Un peu confuse Emma tenta de se souvenir de cette nuit. Elle se voyait dans le bureau du directeur avec ses parents, puis elle sortit tirant sa lourde valise rouge et elle arpenta les rues pour chercher un abri. Les détails lui échappaient, elle se souvint s'être endormie, paralysée par le froid. Peut-être avait-elle rêvé ce soir là, mais aucune image ne lui revint en tête.
— Je ne sais pas... Mais j'ai ma clef avec moi, vous pourriez regarder ce qu'elle contient, et me dire qui je suis.
Félicie arbora un léger sourire et serra la main d'Emma.
— Ta clef révèle que tu es Emma Dalanore. Du reste nous ne savons même pas si Dalanore est ton vrai nom, et quand bien même il le serait, ce n'est sans doute pas ton nom complet.
— Alors, on pourrait retrouver mon nom, dans les Archives Royales, proposa-t-elle pleine d'espoir. Je sais que c'est possible, je l'ai lu dans un ouvrage qu'Alexandre m'a fourni.
— Sais-tu combien il est difficile de se renseigner aux archives ? Chaque nom a une histoire unique, extrêmement compliquée. Tu risques d'être déçue et de ne pas trouver ce que tu cherches.
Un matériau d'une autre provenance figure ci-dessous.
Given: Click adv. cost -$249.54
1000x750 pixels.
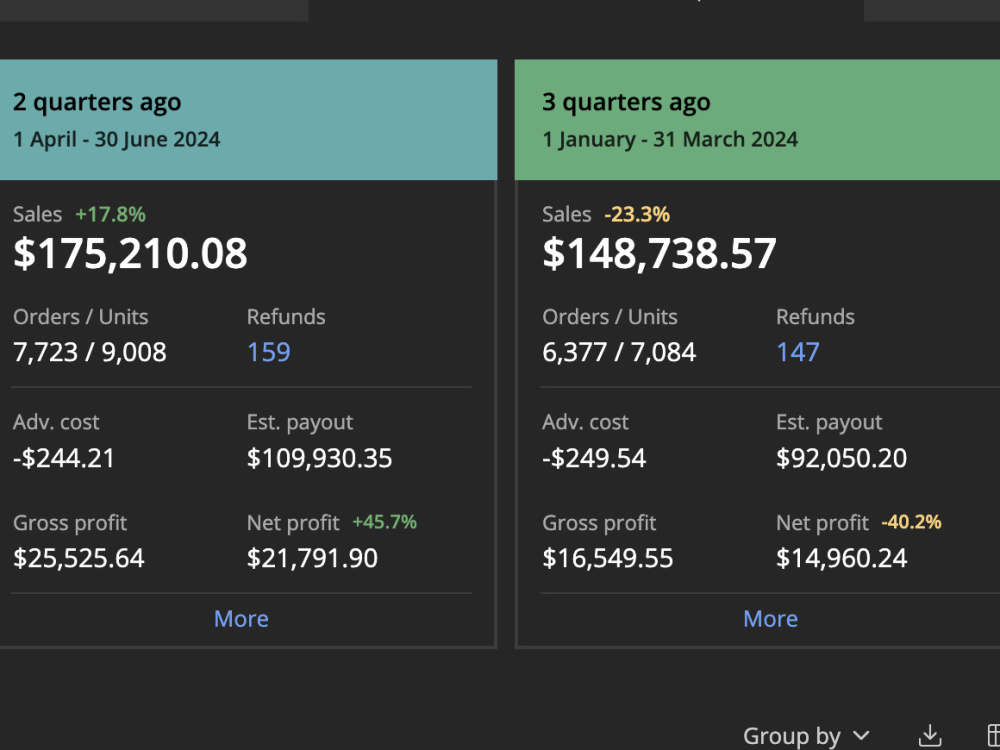Looking at the screenshot, I should pyautogui.click(x=594, y=458).
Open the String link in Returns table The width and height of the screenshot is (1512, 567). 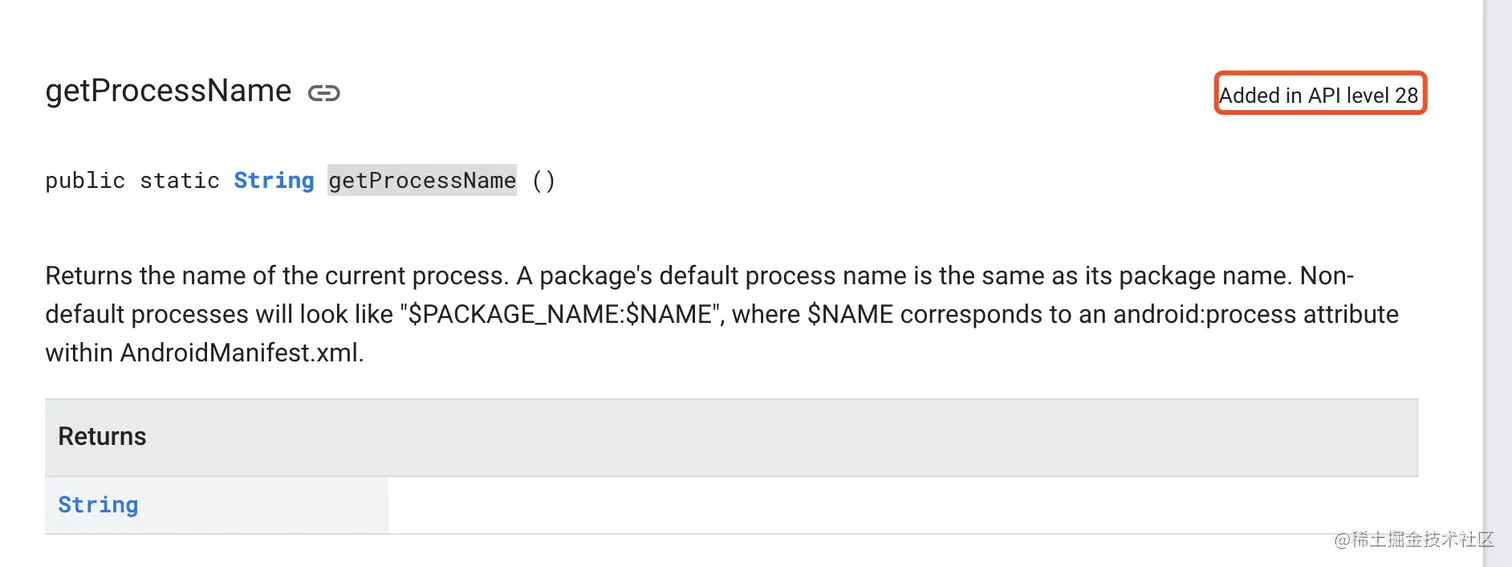[98, 505]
Une ombre traversa le visage du Protecteur, et Emma sentit que cette mise en garde s'adressait tant à elle qu'à lui-même.
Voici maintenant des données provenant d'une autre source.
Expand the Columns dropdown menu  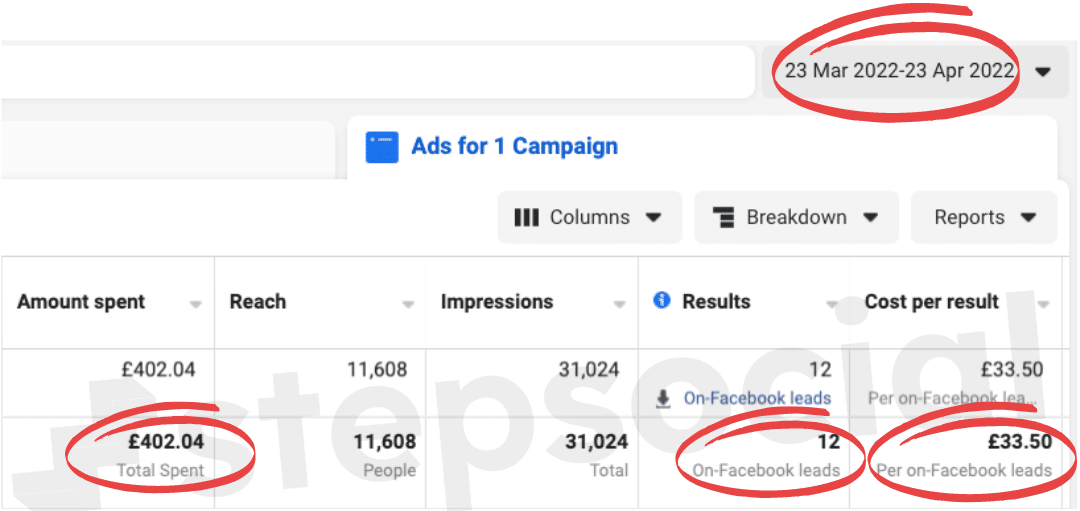click(653, 217)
— Pire encore, tu risques d'être déçue de ce que tu trouves...
— Mais si je n'essaie pas, je ne pourrai pas savoir. La déception est sans doute plus supportable que le remord de n'avoir rien tenté.
— Je sais que c'est important pour toi Emma, j'ai moi-même perdu mon père, je ne sais pas où il est en ce moment. Je ne sais même pas s'il est encore en vie. Je l'ai cherché sans relâche, pendant des années, jusqu'à en perdre la raison. C'est tout à fait légitime et naturel de vouloir retrouver ses parents, de vouloir connaitre la vérité, mais il faut s'y préparer. Tu n'es pas encore prête Emma. Les évènements récents sont encore trop présents dans ton esprit, et quelle que soit la réponse que tu trouves, tu n'as pas assez de recul pour prendre la bonne décision. Je te parle en connaissance de cause.
Eliott s'arrêta un instant, posa un regard d'amour sur sa mère qui elle aussi avait été confrontée à la perte d'un être cher. Emma, surprise qu'il se dévoile ainsi, resta un instant hébétée. Elle sentait qu'au plus profond de lui, le Protecteur ressentait une immense peine, un vide irremplaçable.
Elle éprouva la culpabilité d'avoir éveillé chez ses hôtes les sentiments et les maux qu'ils tentaient d'enfouir depuis des années, dans l'exercice d'un travail acharné, dans le repli d'une maison aux murs animés. Lorsque l'homme plongea son regard dans le sien, elle comprit qu'il s'en remettait à elle autant qu'elle devrait lui accorder sa confiance.
Elle le faisait vivre, il la protègerait.
— Je te propose une chose. Je ferai des recherches pour toi. En attendant, tu te concentres sur ton intégration chez les Somnius, sur tes études. Lorsque j'aurai des réponses, je t'en ferai part. Et si, dans trois ans, lorsque tu seras diplômée, je n'ai pas encore trouvé la réponse, alors tu pourras continuer tes recherches en toute autonomie.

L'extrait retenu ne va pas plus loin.